## CONTENU DES DONNÉES:

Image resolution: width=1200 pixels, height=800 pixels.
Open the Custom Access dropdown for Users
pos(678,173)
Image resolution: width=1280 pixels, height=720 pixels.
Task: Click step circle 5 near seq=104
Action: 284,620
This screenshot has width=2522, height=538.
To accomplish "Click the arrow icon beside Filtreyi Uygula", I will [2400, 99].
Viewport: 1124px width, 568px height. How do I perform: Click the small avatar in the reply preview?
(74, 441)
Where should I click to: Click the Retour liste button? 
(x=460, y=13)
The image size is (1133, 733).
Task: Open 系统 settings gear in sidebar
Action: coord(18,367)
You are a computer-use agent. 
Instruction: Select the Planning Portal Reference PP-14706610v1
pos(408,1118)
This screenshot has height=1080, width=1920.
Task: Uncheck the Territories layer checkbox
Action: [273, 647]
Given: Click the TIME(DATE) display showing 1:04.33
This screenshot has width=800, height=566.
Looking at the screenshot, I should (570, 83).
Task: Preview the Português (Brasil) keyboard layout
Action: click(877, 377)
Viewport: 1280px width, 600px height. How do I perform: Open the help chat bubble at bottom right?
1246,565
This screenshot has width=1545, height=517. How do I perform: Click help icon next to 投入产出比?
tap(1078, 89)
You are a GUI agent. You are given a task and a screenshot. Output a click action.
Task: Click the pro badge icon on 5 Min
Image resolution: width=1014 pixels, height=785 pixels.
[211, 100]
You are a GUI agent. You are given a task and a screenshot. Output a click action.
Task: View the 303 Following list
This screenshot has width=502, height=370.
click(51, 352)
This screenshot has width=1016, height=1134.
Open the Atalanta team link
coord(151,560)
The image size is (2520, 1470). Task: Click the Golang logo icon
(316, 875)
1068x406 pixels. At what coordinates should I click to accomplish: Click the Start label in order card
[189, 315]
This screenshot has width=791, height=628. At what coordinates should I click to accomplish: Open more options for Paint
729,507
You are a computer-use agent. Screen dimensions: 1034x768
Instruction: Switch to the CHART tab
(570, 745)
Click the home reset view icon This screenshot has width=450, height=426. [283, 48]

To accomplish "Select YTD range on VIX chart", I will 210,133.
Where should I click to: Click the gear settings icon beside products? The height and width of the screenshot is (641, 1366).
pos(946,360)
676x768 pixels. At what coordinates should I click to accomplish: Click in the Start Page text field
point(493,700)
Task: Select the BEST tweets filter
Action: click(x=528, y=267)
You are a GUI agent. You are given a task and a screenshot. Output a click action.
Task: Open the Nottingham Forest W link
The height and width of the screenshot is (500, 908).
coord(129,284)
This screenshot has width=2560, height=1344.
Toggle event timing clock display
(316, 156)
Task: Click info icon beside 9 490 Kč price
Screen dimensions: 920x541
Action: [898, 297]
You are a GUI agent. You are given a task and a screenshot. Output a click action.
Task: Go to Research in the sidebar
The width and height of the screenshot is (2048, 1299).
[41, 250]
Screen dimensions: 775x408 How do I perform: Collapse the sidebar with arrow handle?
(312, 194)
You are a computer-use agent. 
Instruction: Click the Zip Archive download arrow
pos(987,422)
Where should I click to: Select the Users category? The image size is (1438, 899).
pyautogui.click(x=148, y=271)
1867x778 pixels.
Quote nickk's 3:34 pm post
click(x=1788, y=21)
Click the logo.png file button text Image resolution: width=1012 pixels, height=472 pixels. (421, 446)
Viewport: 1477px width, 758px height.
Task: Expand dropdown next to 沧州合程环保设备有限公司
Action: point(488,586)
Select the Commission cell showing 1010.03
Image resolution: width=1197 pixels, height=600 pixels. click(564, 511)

## LA CONSIGNE:
Renvoyez telle quelle la partie du matériel qui commence par la ligne contenant « This screenshot has width=791, height=628. » et se termine par la ligne contenant « pos(946,360) », ces deux lignes incluses.

## RÉPONSE CORRECTE:
This screenshot has width=791, height=628. At what coordinates should I click to accomplish: Open more options for Paint
729,507
You are a computer-use agent. Screen dimensions: 1034x768
Instruction: Switch to the CHART tab
(570, 745)
Click the home reset view icon This screenshot has width=450, height=426. [283, 48]

To accomplish "Select YTD range on VIX chart", I will 210,133.
Where should I click to: Click the gear settings icon beside products? The height and width of the screenshot is (641, 1366).
pos(946,360)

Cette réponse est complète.